PROBLEM DETAILS: Would you retype all of these records exactly?

ENTRIES PROVIDED:
▽
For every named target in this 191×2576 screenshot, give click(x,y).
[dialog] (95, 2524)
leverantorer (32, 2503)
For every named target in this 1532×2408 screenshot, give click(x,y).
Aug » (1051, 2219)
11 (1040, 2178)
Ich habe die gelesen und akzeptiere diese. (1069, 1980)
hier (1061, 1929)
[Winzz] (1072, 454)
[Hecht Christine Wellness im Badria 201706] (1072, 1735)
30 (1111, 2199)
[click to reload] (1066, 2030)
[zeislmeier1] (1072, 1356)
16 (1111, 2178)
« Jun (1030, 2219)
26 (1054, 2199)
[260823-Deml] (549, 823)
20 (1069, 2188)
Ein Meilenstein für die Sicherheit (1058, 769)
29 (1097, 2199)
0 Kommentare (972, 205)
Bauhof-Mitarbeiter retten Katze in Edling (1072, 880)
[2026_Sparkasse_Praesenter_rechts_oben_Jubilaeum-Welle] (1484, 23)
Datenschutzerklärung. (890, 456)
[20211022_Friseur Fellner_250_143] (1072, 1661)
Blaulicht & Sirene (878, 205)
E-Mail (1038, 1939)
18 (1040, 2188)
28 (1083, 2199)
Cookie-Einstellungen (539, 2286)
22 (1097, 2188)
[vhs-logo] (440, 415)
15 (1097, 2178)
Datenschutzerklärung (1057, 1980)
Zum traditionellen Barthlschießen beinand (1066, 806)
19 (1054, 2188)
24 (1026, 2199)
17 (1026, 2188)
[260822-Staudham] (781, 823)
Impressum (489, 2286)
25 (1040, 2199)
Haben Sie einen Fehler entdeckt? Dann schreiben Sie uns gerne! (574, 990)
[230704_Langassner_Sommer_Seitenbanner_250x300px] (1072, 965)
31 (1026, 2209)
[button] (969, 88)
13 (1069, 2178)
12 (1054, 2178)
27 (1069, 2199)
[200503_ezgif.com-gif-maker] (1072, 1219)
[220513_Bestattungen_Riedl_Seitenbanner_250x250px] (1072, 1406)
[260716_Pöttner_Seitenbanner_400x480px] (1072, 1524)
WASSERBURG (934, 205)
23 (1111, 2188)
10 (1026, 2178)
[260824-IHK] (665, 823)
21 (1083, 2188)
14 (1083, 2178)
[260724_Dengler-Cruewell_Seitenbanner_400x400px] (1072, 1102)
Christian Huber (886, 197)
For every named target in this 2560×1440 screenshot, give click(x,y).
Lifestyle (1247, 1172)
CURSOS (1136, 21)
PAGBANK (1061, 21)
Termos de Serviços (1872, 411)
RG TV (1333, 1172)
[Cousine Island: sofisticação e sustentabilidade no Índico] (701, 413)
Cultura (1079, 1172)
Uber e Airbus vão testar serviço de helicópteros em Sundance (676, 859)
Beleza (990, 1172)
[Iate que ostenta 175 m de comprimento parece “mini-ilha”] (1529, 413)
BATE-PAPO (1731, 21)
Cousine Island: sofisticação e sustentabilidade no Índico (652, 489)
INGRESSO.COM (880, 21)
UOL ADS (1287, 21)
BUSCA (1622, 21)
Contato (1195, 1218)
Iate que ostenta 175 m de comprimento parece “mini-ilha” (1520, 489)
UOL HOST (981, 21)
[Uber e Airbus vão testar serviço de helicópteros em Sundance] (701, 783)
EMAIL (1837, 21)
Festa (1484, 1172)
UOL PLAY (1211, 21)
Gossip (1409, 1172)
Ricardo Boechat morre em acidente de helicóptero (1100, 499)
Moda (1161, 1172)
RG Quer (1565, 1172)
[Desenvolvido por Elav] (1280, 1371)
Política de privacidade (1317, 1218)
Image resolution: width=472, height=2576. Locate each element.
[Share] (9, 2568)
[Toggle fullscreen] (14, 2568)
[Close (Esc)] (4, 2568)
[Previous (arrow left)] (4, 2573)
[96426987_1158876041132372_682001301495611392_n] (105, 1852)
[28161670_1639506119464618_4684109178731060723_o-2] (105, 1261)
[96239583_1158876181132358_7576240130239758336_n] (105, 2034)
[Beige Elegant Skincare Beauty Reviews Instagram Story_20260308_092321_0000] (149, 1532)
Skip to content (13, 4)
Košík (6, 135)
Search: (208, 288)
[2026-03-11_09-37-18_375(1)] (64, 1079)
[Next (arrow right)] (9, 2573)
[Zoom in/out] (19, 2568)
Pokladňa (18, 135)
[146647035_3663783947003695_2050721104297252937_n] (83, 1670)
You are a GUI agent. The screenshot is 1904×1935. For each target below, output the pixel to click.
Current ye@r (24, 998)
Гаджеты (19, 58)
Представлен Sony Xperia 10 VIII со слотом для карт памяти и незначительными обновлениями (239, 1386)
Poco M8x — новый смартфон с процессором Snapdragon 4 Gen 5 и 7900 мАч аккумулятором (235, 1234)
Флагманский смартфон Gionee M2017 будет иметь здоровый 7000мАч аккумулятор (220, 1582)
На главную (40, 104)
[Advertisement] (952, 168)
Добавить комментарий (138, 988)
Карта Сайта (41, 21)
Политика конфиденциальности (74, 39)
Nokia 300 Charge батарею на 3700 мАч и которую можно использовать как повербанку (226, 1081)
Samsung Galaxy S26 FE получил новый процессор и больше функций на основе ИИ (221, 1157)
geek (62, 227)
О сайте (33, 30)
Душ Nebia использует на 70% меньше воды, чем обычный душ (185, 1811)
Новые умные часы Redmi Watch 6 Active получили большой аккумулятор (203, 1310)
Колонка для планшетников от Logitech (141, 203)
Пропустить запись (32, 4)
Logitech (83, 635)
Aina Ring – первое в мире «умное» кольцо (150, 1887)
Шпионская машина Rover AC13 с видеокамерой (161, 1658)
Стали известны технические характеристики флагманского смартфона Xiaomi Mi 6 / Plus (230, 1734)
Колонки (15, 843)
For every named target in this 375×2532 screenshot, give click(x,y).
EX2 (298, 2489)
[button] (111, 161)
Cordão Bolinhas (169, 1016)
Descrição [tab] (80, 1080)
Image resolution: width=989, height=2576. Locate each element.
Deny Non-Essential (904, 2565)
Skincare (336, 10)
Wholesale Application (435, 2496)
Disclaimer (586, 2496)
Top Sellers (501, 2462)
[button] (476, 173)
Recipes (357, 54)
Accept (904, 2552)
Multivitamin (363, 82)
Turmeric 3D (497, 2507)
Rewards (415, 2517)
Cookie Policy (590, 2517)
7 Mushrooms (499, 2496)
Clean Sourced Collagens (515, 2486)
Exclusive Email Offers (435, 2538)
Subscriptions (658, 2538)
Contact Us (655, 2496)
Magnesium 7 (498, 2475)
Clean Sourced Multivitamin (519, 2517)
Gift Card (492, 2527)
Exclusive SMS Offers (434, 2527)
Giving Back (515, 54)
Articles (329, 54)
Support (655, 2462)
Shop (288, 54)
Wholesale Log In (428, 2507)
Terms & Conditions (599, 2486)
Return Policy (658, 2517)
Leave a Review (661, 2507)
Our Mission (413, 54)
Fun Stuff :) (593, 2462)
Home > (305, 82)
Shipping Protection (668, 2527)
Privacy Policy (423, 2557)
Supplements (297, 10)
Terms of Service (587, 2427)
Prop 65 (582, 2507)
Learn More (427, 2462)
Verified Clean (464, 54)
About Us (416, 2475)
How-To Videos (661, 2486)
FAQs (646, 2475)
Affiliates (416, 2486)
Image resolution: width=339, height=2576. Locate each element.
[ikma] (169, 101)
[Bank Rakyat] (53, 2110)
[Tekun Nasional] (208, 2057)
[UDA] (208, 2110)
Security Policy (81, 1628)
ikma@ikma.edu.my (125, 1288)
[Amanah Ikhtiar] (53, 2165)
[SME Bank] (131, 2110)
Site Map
△
THE ANSWER:
For every named target in this 191×2576 screenshot, give click(x,y).
[dialog] (95, 2524)
leverantorer (32, 2503)
For every named target in this 1532×2408 screenshot, give click(x,y).
Aug » (1051, 2219)
11 (1040, 2178)
Ich habe die gelesen und akzeptiere diese. (1069, 1980)
hier (1061, 1929)
[Winzz] (1072, 454)
[Hecht Christine Wellness im Badria 201706] (1072, 1735)
30 (1111, 2199)
[click to reload] (1066, 2030)
[zeislmeier1] (1072, 1356)
16 (1111, 2178)
« Jun (1030, 2219)
26 (1054, 2199)
[260823-Deml] (549, 823)
20 (1069, 2188)
Ein Meilenstein für die Sicherheit (1058, 769)
29 (1097, 2199)
0 Kommentare (972, 205)
Bauhof-Mitarbeiter retten Katze in Edling (1072, 880)
[2026_Sparkasse_Praesenter_rechts_oben_Jubilaeum-Welle] (1484, 23)
Datenschutzerklärung. (890, 456)
[20211022_Friseur Fellner_250_143] (1072, 1661)
Blaulicht & Sirene (878, 205)
E-Mail (1038, 1939)
18 (1040, 2188)
28 (1083, 2199)
Cookie-Einstellungen (539, 2286)
22 (1097, 2188)
[vhs-logo] (440, 415)
15 (1097, 2178)
Datenschutzerklärung (1057, 1980)
Zum traditionellen Barthlschießen beinand (1066, 806)
19 (1054, 2188)
24 (1026, 2199)
17 (1026, 2188)
[260822-Staudham] (781, 823)
Impressum (489, 2286)
25 (1040, 2199)
Haben Sie einen Fehler entdeckt? Dann schreiben Sie uns gerne! (574, 990)
[230704_Langassner_Sommer_Seitenbanner_250x300px] (1072, 965)
31 (1026, 2209)
[button] (969, 88)
13 (1069, 2178)
12 (1054, 2178)
27 (1069, 2199)
[200503_ezgif.com-gif-maker] (1072, 1219)
[220513_Bestattungen_Riedl_Seitenbanner_250x250px] (1072, 1406)
[260716_Pöttner_Seitenbanner_400x480px] (1072, 1524)
WASSERBURG (934, 205)
23 (1111, 2188)
10 (1026, 2178)
[260824-IHK] (665, 823)
21 (1083, 2188)
14 (1083, 2178)
[260724_Dengler-Cruewell_Seitenbanner_400x400px] (1072, 1102)
Christian Huber (886, 197)
For every named target in this 2560×1440 screenshot, give click(x,y).
Lifestyle (1247, 1172)
CURSOS (1136, 21)
PAGBANK (1061, 21)
Termos de Serviços (1872, 411)
RG TV (1333, 1172)
[Cousine Island: sofisticação e sustentabilidade no Índico] (701, 413)
Cultura (1079, 1172)
Uber e Airbus vão testar serviço de helicópteros em Sundance (676, 859)
Beleza (990, 1172)
[Iate que ostenta 175 m de comprimento parece “mini-ilha”] (1529, 413)
BATE-PAPO (1731, 21)
Cousine Island: sofisticação e sustentabilidade no Índico (652, 489)
INGRESSO.COM (880, 21)
UOL ADS (1287, 21)
BUSCA (1622, 21)
Contato (1195, 1218)
Iate que ostenta 175 m de comprimento parece “mini-ilha” (1520, 489)
UOL HOST (981, 21)
[Uber e Airbus vão testar serviço de helicópteros em Sundance] (701, 783)
EMAIL (1837, 21)
Festa (1484, 1172)
UOL PLAY (1211, 21)
Gossip (1409, 1172)
Ricardo Boechat morre em acidente de helicóptero (1100, 499)
Moda (1161, 1172)
RG Quer (1565, 1172)
[Desenvolvido por Elav] (1280, 1371)
Política de privacidade (1317, 1218)
Image resolution: width=472, height=2576. Locate each element.
[Share] (9, 2568)
[Toggle fullscreen] (14, 2568)
[Close (Esc)] (4, 2568)
[Previous (arrow left)] (4, 2573)
[96426987_1158876041132372_682001301495611392_n] (105, 1852)
[28161670_1639506119464618_4684109178731060723_o-2] (105, 1261)
[96239583_1158876181132358_7576240130239758336_n] (105, 2034)
[Beige Elegant Skincare Beauty Reviews Instagram Story_20260308_092321_0000] (149, 1532)
Skip to content (13, 4)
Košík (6, 135)
Search: (208, 288)
[2026-03-11_09-37-18_375(1)] (64, 1079)
[Next (arrow right)] (9, 2573)
[Zoom in/out] (19, 2568)
Pokladňa (18, 135)
[146647035_3663783947003695_2050721104297252937_n] (83, 1670)
You are a GUI agent. The screenshot is 1904×1935. For each target below, output the pixel to click.
Current ye@r (24, 998)
Гаджеты (19, 58)
Представлен Sony Xperia 10 VIII со слотом для карт памяти и незначительными обновлениями (239, 1386)
Poco M8x — новый смартфон с процессором Snapdragon 4 Gen 5 и 7900 мАч аккумулятором (235, 1234)
Флагманский смартфон Gionee M2017 будет иметь здоровый 7000мАч аккумулятор (220, 1582)
На главную (40, 104)
[Advertisement] (952, 168)
Добавить комментарий (138, 988)
Карта Сайта (41, 21)
Политика конфиденциальности (74, 39)
Nokia 300 Charge батарею на 3700 мАч и которую можно использовать как повербанку (226, 1081)
Samsung Galaxy S26 FE получил новый процессор и больше функций на основе ИИ (221, 1157)
geek (62, 227)
О сайте (33, 30)
Душ Nebia использует на 70% меньше воды, чем обычный душ (185, 1811)
Новые умные часы Redmi Watch 6 Active получили большой аккумулятор (203, 1310)
Колонка для планшетников от Logitech (141, 203)
Пропустить запись (32, 4)
Logitech (83, 635)
Aina Ring – первое в мире «умное» кольцо (150, 1887)
Шпионская машина Rover AC13 с видеокамерой (161, 1658)
Стали известны технические характеристики флагманского смартфона Xiaomi Mi 6 / Plus (230, 1734)
Колонки (15, 843)
For every named target in this 375×2532 screenshot, give click(x,y).
EX2 (298, 2489)
[button] (111, 161)
Cordão Bolinhas (169, 1016)
Descrição [tab] (80, 1080)
Image resolution: width=989, height=2576. Locate each element.
Deny Non-Essential (904, 2565)
Skincare (336, 10)
Wholesale Application (435, 2496)
Disclaimer (586, 2496)
Top Sellers (501, 2462)
[button] (476, 173)
Recipes (357, 54)
Accept (904, 2552)
Multivitamin (363, 82)
Turmeric 3D (497, 2507)
Rewards (415, 2517)
Cookie Policy (590, 2517)
7 Mushrooms (499, 2496)
Clean Sourced Collagens (515, 2486)
Exclusive Email Offers (435, 2538)
Subscriptions (658, 2538)
Contact Us (655, 2496)
Magnesium 7 (498, 2475)
Clean Sourced Multivitamin (519, 2517)
Gift Card (492, 2527)
Exclusive SMS Offers (434, 2527)
Giving Back (515, 54)
Articles (329, 54)
Support (655, 2462)
Shop (288, 54)
Wholesale Log In (428, 2507)
Terms & Conditions (599, 2486)
Return Policy (658, 2517)
Leave a Review (661, 2507)
Our Mission (413, 54)
Fun Stuff :) (593, 2462)
Home > (305, 82)
Shipping Protection (668, 2527)
Privacy Policy (423, 2557)
Supplements (297, 10)
Terms of Service (587, 2427)
Prop 65 (582, 2507)
Learn More (427, 2462)
Verified Clean (464, 54)
About Us (416, 2475)
How-To Videos (661, 2486)
FAQs (646, 2475)
Affiliates (416, 2486)
Image resolution: width=339, height=2576. Locate each element.
[ikma] (169, 101)
[Bank Rakyat] (53, 2110)
[Tekun Nasional] (208, 2057)
[UDA] (208, 2110)
Security Policy (81, 1628)
ikma@ikma.edu.my (125, 1288)
[Amanah Ikhtiar] (53, 2165)
[SME Bank] (131, 2110)
Site Map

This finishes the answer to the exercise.